## Work required
Return each line of the records below that contains the word "html".

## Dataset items
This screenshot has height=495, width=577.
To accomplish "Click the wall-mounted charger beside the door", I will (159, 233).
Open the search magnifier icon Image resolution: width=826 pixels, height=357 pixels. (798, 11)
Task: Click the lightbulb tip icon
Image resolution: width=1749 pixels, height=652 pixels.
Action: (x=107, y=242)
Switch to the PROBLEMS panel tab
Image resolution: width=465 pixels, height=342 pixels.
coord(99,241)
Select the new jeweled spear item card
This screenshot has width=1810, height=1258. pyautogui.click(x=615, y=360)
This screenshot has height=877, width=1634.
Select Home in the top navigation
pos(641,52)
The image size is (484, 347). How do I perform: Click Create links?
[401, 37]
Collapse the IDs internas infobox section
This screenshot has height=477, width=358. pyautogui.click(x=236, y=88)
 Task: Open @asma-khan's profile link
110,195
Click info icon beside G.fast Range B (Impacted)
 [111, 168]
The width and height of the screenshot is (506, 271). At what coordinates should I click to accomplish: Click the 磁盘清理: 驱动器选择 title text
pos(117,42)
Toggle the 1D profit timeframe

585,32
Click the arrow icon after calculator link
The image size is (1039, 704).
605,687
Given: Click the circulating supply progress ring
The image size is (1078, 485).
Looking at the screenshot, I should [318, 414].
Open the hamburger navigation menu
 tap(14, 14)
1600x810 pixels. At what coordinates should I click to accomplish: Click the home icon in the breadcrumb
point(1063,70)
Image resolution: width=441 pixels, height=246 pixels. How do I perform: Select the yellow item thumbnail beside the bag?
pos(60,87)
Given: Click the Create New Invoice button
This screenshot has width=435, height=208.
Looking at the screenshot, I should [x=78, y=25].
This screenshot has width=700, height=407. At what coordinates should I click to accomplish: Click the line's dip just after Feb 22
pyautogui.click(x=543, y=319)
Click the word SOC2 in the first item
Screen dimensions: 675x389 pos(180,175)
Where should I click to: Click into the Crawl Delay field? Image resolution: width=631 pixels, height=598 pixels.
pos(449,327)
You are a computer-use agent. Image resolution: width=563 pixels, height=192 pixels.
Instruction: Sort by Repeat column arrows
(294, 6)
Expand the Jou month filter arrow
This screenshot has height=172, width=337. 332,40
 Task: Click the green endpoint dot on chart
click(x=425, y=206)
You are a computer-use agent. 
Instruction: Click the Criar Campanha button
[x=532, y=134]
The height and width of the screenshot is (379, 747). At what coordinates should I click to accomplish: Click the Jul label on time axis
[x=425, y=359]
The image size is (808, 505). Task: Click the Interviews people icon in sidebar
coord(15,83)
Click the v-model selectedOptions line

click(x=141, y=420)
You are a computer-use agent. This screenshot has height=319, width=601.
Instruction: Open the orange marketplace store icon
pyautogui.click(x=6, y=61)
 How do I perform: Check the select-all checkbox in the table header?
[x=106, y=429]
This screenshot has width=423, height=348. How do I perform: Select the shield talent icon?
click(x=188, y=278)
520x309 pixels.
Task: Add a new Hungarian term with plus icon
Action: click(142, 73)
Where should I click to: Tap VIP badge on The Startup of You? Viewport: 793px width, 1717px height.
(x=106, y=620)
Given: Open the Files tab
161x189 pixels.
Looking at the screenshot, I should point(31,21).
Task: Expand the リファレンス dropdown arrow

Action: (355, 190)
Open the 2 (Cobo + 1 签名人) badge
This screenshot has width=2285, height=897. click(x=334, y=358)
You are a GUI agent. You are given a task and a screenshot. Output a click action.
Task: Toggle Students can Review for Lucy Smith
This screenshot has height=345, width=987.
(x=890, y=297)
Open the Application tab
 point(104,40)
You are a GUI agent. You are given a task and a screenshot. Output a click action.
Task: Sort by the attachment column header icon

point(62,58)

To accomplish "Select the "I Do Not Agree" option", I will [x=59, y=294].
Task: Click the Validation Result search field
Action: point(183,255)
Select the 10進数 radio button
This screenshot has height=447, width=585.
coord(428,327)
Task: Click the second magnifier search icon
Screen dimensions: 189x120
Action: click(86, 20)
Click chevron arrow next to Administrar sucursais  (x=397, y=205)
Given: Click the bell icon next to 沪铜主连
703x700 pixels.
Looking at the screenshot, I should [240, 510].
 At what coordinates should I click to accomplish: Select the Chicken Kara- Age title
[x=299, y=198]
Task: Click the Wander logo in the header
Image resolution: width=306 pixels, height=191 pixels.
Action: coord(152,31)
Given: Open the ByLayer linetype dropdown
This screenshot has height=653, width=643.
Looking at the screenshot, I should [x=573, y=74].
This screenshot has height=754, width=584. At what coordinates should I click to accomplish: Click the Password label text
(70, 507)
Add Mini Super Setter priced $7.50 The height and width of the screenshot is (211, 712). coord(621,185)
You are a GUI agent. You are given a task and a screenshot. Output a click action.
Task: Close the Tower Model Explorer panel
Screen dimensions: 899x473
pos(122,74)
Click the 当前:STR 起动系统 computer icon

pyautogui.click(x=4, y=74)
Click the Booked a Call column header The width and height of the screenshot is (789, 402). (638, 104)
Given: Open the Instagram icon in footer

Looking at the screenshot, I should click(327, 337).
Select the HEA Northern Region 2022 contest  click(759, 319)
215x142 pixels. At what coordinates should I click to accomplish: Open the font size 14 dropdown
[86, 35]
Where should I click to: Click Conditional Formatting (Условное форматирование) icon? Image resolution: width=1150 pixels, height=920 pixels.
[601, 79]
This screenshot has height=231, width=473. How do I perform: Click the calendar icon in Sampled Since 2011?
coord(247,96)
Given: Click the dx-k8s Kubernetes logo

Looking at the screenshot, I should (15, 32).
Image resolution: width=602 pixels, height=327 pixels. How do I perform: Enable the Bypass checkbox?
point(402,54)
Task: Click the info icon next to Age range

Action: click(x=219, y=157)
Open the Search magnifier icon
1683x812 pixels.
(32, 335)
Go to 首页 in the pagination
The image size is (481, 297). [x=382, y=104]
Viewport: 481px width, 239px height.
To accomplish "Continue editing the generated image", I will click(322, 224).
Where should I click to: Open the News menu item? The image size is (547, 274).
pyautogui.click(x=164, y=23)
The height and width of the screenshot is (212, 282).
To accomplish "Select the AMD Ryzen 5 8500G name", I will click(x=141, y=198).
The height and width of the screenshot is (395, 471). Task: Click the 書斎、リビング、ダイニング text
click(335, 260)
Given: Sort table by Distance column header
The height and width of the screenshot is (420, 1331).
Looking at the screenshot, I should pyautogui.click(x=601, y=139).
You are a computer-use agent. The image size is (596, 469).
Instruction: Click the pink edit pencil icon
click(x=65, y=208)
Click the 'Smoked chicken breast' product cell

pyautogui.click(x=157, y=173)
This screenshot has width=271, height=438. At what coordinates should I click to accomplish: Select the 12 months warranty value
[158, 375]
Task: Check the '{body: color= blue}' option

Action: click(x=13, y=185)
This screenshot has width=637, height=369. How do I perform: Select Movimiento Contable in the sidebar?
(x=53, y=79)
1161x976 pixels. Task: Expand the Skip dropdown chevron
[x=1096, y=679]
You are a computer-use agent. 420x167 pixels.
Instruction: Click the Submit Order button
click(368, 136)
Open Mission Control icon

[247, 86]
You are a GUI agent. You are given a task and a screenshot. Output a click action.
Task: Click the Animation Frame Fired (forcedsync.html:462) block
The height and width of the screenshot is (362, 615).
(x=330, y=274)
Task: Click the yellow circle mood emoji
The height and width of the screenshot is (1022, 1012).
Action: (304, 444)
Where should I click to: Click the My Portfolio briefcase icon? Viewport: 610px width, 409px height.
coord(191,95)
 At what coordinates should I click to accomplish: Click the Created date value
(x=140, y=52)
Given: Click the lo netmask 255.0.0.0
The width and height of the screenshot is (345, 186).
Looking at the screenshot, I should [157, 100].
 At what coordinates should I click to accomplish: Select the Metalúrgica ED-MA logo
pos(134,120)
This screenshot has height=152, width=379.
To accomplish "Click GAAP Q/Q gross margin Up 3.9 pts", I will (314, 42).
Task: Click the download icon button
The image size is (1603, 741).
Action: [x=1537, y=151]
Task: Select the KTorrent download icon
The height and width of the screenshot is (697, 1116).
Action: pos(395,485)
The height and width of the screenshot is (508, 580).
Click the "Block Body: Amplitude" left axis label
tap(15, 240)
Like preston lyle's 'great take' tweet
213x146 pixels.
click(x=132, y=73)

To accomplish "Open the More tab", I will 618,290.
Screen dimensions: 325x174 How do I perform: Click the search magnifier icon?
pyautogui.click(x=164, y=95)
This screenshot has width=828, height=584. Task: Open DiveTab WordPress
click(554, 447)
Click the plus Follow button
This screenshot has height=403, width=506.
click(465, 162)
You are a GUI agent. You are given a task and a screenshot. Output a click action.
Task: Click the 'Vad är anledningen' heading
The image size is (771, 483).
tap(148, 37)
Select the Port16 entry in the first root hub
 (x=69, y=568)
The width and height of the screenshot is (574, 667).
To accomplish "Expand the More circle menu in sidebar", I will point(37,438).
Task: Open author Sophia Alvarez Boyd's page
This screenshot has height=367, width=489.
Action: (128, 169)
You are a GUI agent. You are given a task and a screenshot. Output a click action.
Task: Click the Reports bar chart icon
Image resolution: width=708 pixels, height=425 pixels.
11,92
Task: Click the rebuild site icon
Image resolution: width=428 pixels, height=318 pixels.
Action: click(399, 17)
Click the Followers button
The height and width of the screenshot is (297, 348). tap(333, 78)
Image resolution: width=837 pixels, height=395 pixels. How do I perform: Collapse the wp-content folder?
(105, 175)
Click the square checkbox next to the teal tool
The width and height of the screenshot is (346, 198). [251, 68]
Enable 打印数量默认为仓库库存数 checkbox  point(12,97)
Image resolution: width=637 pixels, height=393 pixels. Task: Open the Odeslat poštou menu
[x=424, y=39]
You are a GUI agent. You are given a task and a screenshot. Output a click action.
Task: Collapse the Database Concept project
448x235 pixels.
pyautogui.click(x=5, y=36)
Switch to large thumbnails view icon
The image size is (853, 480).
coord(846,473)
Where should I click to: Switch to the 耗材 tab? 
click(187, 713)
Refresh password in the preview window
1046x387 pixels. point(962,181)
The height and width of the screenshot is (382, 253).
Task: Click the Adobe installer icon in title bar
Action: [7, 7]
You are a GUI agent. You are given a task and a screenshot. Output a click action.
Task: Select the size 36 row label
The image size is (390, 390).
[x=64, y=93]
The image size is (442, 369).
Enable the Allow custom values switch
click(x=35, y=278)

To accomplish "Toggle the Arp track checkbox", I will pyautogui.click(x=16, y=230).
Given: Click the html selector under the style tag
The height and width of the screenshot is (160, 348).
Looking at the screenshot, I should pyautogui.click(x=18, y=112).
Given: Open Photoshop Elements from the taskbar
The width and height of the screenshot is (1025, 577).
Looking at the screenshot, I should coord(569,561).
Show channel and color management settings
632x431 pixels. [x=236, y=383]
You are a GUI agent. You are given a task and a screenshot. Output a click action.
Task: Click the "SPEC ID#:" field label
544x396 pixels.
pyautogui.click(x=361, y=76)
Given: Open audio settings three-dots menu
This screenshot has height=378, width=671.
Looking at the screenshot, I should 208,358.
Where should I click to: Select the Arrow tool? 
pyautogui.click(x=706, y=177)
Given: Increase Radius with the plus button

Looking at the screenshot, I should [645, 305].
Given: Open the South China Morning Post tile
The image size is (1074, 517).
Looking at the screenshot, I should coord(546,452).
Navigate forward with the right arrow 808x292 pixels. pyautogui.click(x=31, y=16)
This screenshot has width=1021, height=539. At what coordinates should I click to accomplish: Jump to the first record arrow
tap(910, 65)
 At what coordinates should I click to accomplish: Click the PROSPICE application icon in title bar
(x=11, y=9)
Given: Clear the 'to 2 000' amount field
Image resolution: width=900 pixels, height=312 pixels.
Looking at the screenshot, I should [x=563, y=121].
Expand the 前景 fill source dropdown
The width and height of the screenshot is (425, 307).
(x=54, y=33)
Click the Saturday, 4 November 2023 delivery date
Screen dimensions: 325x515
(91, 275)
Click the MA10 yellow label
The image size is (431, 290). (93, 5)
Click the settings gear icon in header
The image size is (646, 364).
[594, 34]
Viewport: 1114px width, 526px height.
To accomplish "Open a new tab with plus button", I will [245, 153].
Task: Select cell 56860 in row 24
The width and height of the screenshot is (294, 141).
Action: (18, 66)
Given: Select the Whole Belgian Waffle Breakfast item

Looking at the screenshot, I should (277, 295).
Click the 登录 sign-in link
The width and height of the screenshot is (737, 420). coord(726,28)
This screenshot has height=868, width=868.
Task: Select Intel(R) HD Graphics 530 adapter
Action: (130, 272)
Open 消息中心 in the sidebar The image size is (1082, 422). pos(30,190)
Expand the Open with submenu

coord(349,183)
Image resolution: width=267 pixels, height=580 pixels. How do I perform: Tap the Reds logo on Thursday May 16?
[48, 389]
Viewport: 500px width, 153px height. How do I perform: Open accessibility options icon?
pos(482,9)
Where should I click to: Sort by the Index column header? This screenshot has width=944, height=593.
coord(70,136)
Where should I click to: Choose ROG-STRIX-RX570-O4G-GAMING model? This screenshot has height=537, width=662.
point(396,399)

## Answer to this exercise
Task: Click the Animation Frame Fired (forcedsync.html:462) block
Given: Click the html selector under the style tag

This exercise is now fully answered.